Pochi nomi hanno pesato sulla
canzone americana degli ultimi vent’anni come quello di Lucinda Williams. Tutte
le nuove generazioni di cantautrici (e non solo) la seguono, la imitano, e la
cercano in ogni canzone. Negli anni scorsi ha insegnato come trasformare la
canzone country in qualcosa di moderno e slegato dai rigidi cliché del genere, tanto
da essere ormai apprezzata anche da un pubblico che certo non vede in Nashville
una Mecca di riferimento.
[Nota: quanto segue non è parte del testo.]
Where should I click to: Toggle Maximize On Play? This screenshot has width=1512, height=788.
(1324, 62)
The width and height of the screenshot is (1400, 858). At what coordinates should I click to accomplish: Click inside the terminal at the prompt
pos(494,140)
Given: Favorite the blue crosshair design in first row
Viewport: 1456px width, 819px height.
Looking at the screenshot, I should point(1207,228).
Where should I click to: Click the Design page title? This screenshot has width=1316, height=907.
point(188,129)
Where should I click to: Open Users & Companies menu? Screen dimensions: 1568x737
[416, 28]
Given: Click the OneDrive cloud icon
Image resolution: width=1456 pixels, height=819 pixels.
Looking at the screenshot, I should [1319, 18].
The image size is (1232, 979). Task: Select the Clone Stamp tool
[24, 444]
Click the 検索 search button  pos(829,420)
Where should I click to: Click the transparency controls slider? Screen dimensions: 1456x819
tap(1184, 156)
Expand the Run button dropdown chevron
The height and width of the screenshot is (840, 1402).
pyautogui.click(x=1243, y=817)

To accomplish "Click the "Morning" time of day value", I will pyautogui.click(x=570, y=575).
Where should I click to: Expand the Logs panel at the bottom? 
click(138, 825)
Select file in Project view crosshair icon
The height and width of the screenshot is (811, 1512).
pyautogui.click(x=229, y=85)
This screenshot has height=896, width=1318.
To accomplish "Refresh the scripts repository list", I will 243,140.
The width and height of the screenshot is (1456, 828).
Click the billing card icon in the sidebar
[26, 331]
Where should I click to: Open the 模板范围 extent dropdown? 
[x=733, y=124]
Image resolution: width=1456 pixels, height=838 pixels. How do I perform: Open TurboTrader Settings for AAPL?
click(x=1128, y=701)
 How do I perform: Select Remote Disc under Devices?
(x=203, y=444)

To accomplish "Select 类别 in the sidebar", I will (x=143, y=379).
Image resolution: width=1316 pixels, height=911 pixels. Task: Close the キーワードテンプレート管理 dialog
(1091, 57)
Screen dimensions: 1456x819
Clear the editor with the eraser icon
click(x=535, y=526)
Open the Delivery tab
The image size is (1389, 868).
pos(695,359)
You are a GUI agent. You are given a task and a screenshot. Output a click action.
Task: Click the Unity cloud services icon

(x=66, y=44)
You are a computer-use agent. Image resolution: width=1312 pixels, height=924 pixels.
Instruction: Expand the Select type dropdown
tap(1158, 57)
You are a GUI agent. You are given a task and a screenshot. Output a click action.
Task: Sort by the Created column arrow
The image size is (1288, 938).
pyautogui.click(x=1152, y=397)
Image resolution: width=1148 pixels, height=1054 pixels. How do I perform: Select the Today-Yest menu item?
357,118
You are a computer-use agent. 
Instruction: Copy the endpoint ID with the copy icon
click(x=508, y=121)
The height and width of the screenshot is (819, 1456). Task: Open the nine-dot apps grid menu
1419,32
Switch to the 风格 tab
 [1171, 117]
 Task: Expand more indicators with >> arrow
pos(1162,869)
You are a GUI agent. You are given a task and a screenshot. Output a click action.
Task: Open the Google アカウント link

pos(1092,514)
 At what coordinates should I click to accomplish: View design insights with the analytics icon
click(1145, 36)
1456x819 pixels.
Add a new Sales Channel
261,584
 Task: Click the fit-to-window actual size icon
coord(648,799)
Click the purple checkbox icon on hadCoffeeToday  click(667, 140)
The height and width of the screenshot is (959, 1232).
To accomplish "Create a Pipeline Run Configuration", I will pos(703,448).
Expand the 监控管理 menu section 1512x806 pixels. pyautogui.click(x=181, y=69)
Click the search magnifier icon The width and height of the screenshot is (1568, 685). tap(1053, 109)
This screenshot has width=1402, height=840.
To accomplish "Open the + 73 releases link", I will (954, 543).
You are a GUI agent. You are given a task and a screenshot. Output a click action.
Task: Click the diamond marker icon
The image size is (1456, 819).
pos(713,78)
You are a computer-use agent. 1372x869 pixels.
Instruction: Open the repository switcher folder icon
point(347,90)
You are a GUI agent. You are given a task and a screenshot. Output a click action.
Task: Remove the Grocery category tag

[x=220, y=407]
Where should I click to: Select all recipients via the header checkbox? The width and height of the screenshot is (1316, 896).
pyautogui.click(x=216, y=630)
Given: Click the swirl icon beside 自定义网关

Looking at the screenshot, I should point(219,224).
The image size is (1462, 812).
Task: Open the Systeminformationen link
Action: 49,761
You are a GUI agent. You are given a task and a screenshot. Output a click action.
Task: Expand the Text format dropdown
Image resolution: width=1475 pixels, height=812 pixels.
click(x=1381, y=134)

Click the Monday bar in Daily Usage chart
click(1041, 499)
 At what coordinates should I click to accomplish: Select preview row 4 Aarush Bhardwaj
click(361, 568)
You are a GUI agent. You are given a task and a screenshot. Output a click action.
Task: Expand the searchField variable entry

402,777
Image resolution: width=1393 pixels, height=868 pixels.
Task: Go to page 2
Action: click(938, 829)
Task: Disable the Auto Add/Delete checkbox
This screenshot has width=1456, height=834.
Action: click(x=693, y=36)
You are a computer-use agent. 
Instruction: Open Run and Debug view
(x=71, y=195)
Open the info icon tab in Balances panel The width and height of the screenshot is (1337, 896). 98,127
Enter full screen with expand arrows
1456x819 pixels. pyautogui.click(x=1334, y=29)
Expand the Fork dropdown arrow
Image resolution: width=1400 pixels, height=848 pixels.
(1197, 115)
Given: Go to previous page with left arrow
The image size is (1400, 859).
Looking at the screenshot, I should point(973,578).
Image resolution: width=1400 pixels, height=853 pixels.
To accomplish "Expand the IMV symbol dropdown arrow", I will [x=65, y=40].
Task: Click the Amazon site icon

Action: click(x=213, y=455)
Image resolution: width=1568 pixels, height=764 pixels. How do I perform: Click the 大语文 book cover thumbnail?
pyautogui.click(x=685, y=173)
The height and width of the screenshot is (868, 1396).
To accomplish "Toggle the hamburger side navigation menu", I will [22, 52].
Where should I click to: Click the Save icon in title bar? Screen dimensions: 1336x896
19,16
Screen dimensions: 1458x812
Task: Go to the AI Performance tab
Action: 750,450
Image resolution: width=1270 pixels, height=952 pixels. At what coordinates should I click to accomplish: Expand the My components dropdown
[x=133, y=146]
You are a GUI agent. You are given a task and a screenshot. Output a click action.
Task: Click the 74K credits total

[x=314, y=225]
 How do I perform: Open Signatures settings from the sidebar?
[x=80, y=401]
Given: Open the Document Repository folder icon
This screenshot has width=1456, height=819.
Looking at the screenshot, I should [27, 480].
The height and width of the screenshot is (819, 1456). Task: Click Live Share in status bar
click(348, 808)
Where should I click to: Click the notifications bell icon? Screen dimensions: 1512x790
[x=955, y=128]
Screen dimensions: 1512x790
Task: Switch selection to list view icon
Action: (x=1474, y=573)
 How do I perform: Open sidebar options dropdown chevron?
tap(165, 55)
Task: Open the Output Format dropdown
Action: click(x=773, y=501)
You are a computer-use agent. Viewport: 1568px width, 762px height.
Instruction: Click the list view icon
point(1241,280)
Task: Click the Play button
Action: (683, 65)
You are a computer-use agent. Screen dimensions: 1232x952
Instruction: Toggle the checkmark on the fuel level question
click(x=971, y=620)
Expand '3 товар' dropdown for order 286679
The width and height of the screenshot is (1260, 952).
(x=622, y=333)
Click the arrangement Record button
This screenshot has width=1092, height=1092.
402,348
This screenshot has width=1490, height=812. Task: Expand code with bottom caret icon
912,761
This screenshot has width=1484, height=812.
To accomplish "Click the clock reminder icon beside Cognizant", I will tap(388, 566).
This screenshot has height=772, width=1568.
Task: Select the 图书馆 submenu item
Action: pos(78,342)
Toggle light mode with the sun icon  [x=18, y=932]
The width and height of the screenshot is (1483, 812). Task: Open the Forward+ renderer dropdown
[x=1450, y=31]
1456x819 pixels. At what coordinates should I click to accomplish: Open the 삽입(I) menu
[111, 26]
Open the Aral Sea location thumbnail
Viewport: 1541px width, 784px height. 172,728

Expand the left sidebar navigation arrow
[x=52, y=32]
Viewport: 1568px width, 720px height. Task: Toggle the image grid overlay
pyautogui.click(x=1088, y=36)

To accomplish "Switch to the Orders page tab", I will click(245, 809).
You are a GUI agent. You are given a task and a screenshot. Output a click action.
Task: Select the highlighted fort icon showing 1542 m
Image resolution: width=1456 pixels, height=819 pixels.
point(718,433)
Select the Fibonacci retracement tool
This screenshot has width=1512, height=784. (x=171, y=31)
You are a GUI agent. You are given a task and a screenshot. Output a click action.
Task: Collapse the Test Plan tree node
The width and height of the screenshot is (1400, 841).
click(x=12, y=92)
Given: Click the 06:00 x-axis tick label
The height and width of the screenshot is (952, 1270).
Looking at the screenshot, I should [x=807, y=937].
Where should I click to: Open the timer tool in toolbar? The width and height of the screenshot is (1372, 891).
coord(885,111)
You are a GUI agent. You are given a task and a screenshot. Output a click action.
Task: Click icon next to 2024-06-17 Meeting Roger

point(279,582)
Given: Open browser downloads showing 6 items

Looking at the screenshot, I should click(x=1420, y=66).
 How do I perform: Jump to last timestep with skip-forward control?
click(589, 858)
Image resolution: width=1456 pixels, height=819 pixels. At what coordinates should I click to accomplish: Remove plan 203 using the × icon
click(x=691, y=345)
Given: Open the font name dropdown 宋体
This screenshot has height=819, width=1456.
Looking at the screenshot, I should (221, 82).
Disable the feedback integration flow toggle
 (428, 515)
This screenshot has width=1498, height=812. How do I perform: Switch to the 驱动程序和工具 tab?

Oggi invece si permette album come il nuovo The Ghosts Of Highway 20 (Highway 20),
più che una semplice raccolta di canzoni, una lunghissima carrellata di
american stories, spesso dolorose e sofferte, come da sempre è il suo marchio
di fabbrica lirico. Impreziosito dalla presenza della chitarra di Bill Frisell,
il nuovo disco è una sorta di libro di testo su come si fa a raccontare vicende
umane in musica, forse ostico e estenuante per orecchie poco allenate (brani
molto lunghi e con pochi momenti di svago, tra cui anche una riuscita cover di Factory di Bruce Springsteen), ma
sicuramente di uno spessore difficilmente raggiungibile dalle sue tante scolare.
I brani sono legati da un’ideale percorso geografico che ne fa quasi un
concept-album volto a spiare le miserie umane nelle case private di città in
città. Se non la conoscete, non è forse questo il disco giusto per iniziare, ma
sicuramente dovrà essere il vostro punto di arrivo.